Emerging data on the role of inflammation and the immune system in the development, growth, and spread of breast tumors have focused increased attention on the role cytokines such as interleukin and transforming growth factor-β play in breast cancer initiation, protection, and metastasis. A comprehensive overview of this new knowledge and its potential to lead to novel therapeutic approaches is presented in a Review article in Journal of Interferon & Cytokine Research (JICR).

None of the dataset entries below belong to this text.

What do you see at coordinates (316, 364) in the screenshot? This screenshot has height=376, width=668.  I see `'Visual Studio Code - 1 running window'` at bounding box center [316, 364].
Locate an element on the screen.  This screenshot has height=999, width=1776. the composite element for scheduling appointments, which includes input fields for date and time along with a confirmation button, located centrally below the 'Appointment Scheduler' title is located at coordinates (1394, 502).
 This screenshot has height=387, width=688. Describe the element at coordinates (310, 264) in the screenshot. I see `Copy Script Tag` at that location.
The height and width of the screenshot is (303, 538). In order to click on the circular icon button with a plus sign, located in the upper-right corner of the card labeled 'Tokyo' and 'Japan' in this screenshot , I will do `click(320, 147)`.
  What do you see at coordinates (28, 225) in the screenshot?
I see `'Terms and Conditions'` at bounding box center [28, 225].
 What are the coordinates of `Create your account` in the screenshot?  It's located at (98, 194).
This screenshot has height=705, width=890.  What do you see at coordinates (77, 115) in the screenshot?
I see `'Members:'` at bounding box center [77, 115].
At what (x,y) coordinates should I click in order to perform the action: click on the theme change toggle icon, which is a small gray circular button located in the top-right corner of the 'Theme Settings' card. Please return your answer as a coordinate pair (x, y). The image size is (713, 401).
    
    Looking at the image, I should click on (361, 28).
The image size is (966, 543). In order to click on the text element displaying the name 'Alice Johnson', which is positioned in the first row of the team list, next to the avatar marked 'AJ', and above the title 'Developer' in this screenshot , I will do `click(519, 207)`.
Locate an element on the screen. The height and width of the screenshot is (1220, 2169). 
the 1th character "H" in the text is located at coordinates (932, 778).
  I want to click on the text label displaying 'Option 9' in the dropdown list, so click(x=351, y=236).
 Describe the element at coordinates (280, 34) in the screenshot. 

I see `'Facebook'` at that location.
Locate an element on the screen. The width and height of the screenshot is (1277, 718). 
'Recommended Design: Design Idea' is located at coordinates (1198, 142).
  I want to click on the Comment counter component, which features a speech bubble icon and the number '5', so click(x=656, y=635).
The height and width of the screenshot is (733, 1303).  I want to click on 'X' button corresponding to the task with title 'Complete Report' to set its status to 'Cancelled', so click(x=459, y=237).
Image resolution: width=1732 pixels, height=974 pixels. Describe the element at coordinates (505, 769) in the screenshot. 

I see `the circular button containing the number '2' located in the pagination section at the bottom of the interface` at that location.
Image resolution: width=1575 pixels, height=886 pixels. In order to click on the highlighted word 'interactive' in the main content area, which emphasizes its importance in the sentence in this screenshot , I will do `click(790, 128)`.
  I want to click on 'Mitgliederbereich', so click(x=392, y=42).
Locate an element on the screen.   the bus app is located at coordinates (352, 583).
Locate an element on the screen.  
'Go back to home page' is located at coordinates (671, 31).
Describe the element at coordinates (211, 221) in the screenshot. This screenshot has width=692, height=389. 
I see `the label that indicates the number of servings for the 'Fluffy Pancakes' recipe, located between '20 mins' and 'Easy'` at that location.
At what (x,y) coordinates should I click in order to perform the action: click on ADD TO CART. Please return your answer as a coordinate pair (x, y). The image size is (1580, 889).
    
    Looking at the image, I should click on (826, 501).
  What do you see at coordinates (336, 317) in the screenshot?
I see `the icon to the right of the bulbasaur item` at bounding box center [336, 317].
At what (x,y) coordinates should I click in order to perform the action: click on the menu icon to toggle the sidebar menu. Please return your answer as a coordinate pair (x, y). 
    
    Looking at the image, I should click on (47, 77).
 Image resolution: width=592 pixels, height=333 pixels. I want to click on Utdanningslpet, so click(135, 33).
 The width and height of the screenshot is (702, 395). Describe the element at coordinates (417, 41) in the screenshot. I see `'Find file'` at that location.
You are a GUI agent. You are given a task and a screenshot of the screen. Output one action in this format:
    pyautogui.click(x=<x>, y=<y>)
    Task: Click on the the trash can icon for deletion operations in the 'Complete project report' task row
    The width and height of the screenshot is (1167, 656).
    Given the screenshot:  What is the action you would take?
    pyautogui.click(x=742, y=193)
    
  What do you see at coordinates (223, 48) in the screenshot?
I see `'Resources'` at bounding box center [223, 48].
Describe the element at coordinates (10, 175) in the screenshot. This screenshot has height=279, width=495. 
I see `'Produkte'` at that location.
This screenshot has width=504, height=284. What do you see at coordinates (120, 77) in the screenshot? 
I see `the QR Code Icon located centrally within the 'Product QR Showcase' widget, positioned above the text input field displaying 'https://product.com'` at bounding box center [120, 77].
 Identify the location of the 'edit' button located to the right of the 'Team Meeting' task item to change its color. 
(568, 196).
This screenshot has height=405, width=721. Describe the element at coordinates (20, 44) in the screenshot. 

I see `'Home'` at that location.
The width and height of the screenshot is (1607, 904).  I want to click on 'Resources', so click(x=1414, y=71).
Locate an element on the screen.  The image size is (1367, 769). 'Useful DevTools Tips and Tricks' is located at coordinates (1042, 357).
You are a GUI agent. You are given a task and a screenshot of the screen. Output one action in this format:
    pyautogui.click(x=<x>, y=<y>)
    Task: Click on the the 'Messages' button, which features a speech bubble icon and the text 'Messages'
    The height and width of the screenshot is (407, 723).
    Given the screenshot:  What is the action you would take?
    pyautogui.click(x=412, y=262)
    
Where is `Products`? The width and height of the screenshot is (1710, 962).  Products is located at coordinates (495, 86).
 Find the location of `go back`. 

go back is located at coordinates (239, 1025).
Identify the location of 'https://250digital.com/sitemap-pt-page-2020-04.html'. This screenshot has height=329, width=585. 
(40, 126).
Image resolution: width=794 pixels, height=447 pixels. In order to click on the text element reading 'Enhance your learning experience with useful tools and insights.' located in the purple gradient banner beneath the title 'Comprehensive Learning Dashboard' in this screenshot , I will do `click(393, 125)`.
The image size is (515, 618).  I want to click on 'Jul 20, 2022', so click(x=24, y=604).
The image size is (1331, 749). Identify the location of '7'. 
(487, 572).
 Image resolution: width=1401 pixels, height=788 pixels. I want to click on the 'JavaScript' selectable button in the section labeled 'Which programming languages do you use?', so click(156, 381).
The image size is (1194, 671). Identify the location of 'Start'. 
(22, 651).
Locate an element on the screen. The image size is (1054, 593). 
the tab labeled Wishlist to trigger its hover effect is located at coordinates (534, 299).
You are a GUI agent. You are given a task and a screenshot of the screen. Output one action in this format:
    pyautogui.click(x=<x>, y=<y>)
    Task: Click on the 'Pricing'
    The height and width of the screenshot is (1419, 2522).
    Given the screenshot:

"The Role of Cytokines in Breast Cancer Development and Progression", coauthored by Marcella Esquivel-Velázquez and colleagues from Universidad Nacional Autónoma de México (México City) and Instituto Nacional de Salud Pública (Morelos, Mexico), reviews the latest evidence to support a regulatory role for cytokines (proteins that mediate communication between cells of the immune system) in breast cancer and other cancer-related disorders. The article explores the link between cytokines, inflammation, and obesity, which is a significant risk factor for breast cancer. Other topics include the association between cytokines and blood vessel formation, breast cancer metastasis, immunosuppression and the ability of breast cancer cells to evade the immune system, and the potential role of cytokines as prognostic factors.
"This article provides a thorough discussion of the impact of inflammation and cytokine biology on many aspects of breast cancer and can serve as a helpful resource to find specific details regarding mechanisms and therapeutic potential," says Journal of Interferon & Cytokine Research Co-Editor-in-Chief Thomas A. Hamilton, PhD, Chairman, Department of Immunology, Cleveland Clinic Foundation.